Records:
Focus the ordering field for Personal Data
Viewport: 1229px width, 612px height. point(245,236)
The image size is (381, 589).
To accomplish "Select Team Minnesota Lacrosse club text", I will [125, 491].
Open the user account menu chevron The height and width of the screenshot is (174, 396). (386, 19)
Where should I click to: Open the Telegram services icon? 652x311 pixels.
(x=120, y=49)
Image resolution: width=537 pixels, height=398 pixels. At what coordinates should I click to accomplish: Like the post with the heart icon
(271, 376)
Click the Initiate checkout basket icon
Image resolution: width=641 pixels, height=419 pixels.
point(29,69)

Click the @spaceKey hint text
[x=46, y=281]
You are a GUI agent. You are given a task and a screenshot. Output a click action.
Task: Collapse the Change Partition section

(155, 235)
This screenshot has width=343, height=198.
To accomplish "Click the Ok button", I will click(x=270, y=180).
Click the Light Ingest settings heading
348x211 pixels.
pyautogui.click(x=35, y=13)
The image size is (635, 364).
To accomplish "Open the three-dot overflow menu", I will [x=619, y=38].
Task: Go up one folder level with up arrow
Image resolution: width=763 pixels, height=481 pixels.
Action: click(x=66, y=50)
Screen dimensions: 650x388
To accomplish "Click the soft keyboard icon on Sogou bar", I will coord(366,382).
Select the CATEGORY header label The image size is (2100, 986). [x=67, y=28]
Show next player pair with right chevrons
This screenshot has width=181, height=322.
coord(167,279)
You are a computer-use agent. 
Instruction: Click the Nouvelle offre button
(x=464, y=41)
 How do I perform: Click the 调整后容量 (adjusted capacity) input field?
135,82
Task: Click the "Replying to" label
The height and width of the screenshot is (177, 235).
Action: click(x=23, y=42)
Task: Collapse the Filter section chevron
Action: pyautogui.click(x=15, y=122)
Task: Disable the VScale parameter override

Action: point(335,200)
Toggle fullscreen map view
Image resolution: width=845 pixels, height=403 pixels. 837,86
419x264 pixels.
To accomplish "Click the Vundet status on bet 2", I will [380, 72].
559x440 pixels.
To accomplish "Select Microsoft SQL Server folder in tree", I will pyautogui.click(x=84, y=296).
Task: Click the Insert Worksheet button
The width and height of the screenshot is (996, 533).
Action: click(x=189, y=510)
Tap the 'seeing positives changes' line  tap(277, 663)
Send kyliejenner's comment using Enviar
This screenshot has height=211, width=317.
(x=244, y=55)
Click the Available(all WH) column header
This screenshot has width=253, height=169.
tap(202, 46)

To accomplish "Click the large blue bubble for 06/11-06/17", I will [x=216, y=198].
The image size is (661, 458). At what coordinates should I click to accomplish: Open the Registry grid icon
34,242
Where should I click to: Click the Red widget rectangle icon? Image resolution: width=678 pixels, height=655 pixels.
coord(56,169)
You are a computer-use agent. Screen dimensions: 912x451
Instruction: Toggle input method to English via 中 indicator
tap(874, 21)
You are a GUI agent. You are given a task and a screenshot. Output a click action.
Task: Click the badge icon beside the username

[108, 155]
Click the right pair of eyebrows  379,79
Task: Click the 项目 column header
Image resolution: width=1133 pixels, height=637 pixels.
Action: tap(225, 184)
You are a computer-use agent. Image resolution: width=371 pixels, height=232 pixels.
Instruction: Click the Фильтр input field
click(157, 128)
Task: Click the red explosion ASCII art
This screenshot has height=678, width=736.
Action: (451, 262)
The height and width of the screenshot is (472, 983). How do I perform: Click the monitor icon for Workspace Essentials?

What is being asked:
Would you output the full listing exactly as it stands?

Finished exercise:
Focus the ordering field for Personal Data
Viewport: 1229px width, 612px height. point(245,236)
The image size is (381, 589).
To accomplish "Select Team Minnesota Lacrosse club text", I will [125, 491].
Open the user account menu chevron The height and width of the screenshot is (174, 396). (386, 19)
Where should I click to: Open the Telegram services icon? 652x311 pixels.
(x=120, y=49)
Image resolution: width=537 pixels, height=398 pixels. At what coordinates should I click to accomplish: Like the post with the heart icon
(271, 376)
Click the Initiate checkout basket icon
Image resolution: width=641 pixels, height=419 pixels.
point(29,69)

Click the @spaceKey hint text
[x=46, y=281]
You are a GUI agent. You are given a task and a screenshot. Output a click action.
Task: Collapse the Change Partition section

(155, 235)
This screenshot has width=343, height=198.
To accomplish "Click the Ok button", I will click(x=270, y=180).
Click the Light Ingest settings heading
348x211 pixels.
pyautogui.click(x=35, y=13)
The image size is (635, 364).
To accomplish "Open the three-dot overflow menu", I will [x=619, y=38].
Task: Go up one folder level with up arrow
Image resolution: width=763 pixels, height=481 pixels.
Action: click(x=66, y=50)
Screen dimensions: 650x388
To accomplish "Click the soft keyboard icon on Sogou bar", I will coord(366,382).
Select the CATEGORY header label The image size is (2100, 986). [x=67, y=28]
Show next player pair with right chevrons
This screenshot has width=181, height=322.
coord(167,279)
You are a computer-use agent. 
Instruction: Click the Nouvelle offre button
(x=464, y=41)
 How do I perform: Click the 调整后容量 (adjusted capacity) input field?
135,82
Task: Click the "Replying to" label
The height and width of the screenshot is (177, 235).
Action: click(x=23, y=42)
Task: Collapse the Filter section chevron
Action: pyautogui.click(x=15, y=122)
Task: Disable the VScale parameter override

Action: point(335,200)
Toggle fullscreen map view
Image resolution: width=845 pixels, height=403 pixels. 837,86
419x264 pixels.
To accomplish "Click the Vundet status on bet 2", I will [380, 72].
559x440 pixels.
To accomplish "Select Microsoft SQL Server folder in tree", I will pyautogui.click(x=84, y=296).
Task: Click the Insert Worksheet button
The width and height of the screenshot is (996, 533).
Action: click(x=189, y=510)
Tap the 'seeing positives changes' line  tap(277, 663)
Send kyliejenner's comment using Enviar
This screenshot has height=211, width=317.
(x=244, y=55)
Click the Available(all WH) column header
This screenshot has width=253, height=169.
tap(202, 46)

To accomplish "Click the large blue bubble for 06/11-06/17", I will [x=216, y=198].
The image size is (661, 458). At what coordinates should I click to accomplish: Open the Registry grid icon
34,242
Where should I click to: Click the Red widget rectangle icon? Image resolution: width=678 pixels, height=655 pixels.
coord(56,169)
You are a computer-use agent. Screen dimensions: 912x451
Instruction: Toggle input method to English via 中 indicator
tap(874, 21)
You are a GUI agent. You are given a task and a screenshot. Output a click action.
Task: Click the badge icon beside the username

[108, 155]
Click the right pair of eyebrows  379,79
Task: Click the 项目 column header
Image resolution: width=1133 pixels, height=637 pixels.
Action: tap(225, 184)
You are a computer-use agent. Image resolution: width=371 pixels, height=232 pixels.
Instruction: Click the Фильтр input field
click(157, 128)
Task: Click the red explosion ASCII art
This screenshot has height=678, width=736.
Action: (451, 262)
The height and width of the screenshot is (472, 983). How do I perform: Click the monitor icon for Workspace Essentials?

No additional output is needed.